Sure, it’s important during Lent to interrupt our routine, our rushing about, to make ourselves take a long hard look at how far we’ve drifted off course. But if we look at where we’re headed – at the events of Holy Week and beyond….a master washing the feet of his disciples, a cross for God to die on, an empty tomb….It’s madness. How can these things be?
They can be because it is God who does them, God who so loved the world that he gave his only Son, so that everyone who believes in him may not perish but may have eternal life. During Lent we are called to change our routine, our rushing about, not just for a time but for all time. We, like Nicodemus before us, are invited to be born into a new life.
Nicodemus was so confident in his rules and categories of what was possible that, in the presence of the light of the world, he stood in darkness, unable to see. Unable to see Incarnation, God with us – how absurd, anyway. Unable to see perfect sacrificial love – how strange. Unable to see life after death – how odd.

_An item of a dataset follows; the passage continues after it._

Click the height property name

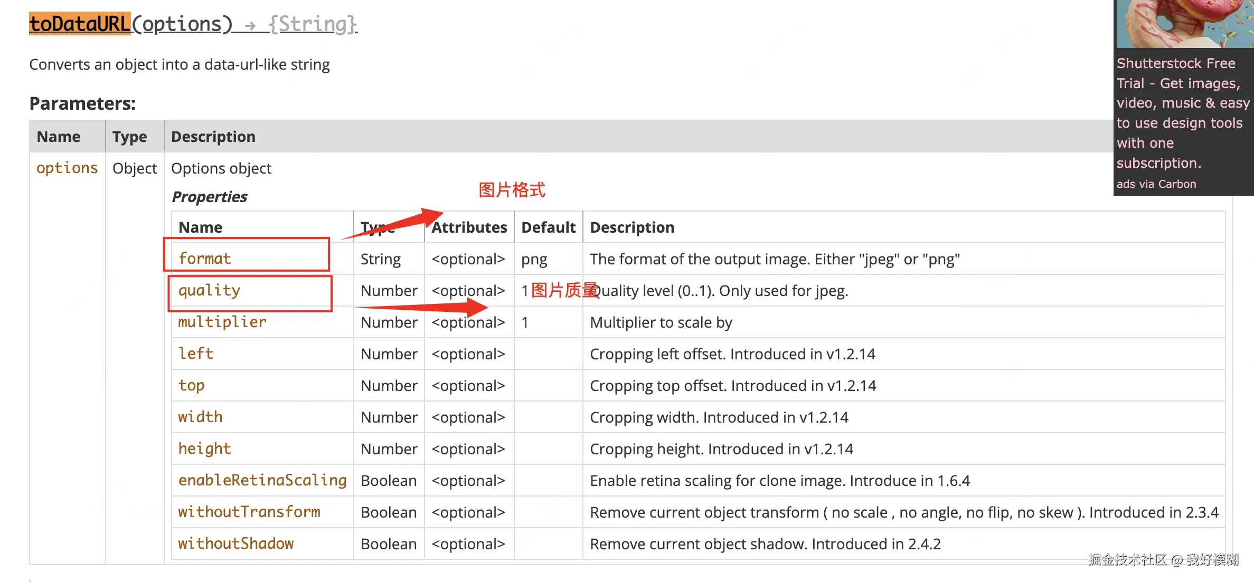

When you think about it, what about Jesus makes sense?
It is madness, surely, to give up everything the world has taught us to be, to do, and to believe, and to follow Jesus instead. But then, we’re all a little mad, right, a little crazy? A little mad and a lot faithful? We must be, or we wouldn’t have come here.
In this season of Lent, may we, like Nicodemus, make what is at first a strange and disconcerting interruption in our way of life become a life change. For the next time we see Nicodemus in John’s gospel, he speaks briefly on Jesus’ behalf before the religious authorities. And the last time we see him, he is gently placing in a tomb the dead body of one who once spoke to him of new life. How can these things be? They can be because it is God who does them in us and around us and through us. Thanks be to God. Amen.